* [Exercise] Turn the entries below into a JSON list of strings, one string per line, and leave out any blank lines.

Start of Given data

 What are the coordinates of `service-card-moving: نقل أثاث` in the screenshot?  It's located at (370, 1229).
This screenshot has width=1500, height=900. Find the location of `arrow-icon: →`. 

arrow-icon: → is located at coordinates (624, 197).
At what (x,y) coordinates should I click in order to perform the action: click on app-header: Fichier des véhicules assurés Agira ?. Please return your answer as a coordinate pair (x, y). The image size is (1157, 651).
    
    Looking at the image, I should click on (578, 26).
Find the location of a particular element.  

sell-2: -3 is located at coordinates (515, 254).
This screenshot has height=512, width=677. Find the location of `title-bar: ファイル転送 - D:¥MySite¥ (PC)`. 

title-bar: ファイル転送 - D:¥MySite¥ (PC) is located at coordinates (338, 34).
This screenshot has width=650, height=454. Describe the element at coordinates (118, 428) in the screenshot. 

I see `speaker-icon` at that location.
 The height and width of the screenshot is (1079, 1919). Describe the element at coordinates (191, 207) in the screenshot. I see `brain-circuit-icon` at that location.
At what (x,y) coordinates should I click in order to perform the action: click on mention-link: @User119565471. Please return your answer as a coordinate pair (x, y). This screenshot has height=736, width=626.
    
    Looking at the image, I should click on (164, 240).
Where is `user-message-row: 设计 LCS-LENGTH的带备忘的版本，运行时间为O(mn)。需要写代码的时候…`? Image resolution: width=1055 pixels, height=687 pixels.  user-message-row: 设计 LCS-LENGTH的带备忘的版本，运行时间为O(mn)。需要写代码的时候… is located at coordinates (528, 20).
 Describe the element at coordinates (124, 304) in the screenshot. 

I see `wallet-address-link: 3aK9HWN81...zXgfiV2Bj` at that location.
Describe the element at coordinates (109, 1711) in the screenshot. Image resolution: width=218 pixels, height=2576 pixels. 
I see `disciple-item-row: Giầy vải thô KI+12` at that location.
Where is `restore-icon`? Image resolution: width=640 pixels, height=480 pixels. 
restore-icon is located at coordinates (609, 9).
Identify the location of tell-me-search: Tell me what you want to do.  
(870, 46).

End of Given data

* [Answer section]
[
  " What are the coordinates of `service-card-moving: نقل أثاث` in the screenshot?  It's located at (370, 1229).",
  "This screenshot has width=1500, height=900. Find the location of `arrow-icon: →`. ",
  "arrow-icon: → is located at coordinates (624, 197).",
  "At what (x,y) coordinates should I click in order to perform the action: click on app-header: Fichier des véhicules assurés Agira ?. Please return your answer as a coordinate pair (x, y). The image size is (1157, 651).",
  "    Looking at the image, I should click on (578, 26).",
  "Find the location of a particular element.  ",
  "sell-2: -3 is located at coordinates (515, 254).",
  "This screenshot has height=512, width=677. Find the location of `title-bar: ファイル転送 - D:¥MySite¥ (PC)`. ",
  "title-bar: ファイル転送 - D:¥MySite¥ (PC) is located at coordinates (338, 34).",
  "This screenshot has width=650, height=454. Describe the element at coordinates (118, 428) in the screenshot. ",
  "I see `speaker-icon` at that location.",
  " The height and width of the screenshot is (1079, 1919). Describe the element at coordinates (191, 207) in the screenshot. I see `brain-circuit-icon` at that location.",
  "At what (x,y) coordinates should I click in order to perform the action: click on mention-link: @User119565471. Please return your answer as a coordinate pair (x, y). This screenshot has height=736, width=626.",
  "    Looking at the image, I should click on (164, 240).",
  "Where is `user-message-row: 设计 LCS-LENGTH的带备忘的版本，运行时间为O(mn)。需要写代码的时候…`? Image resolution: width=1055 pixels, height=687 pixels.  user-message-row: 设计 LCS-LENGTH的带备忘的版本，运行时间为O(mn)。需要写代码的时候… is located at coordinates (528, 20).",
  " Describe the element at coordinates (124, 304) in the screenshot. ",
  "I see `wallet-address-link: 3aK9HWN81...zXgfiV2Bj` at that location.",
  "Describe the element at coordinates (109, 1711) in the screenshot. Image resolution: width=218 pixels, height=2576 pixels. ",
  "I see `disciple-item-row: Giầy vải thô KI+12` at that location.",
  "Where is `restore-icon`? Image resolution: width=640 pixels, height=480 pixels. ",
  "restore-icon is located at coordinates (609, 9).",
  "Identify the location of tell-me-search: Tell me what you want to do.  ",
  "(870, 46)."
]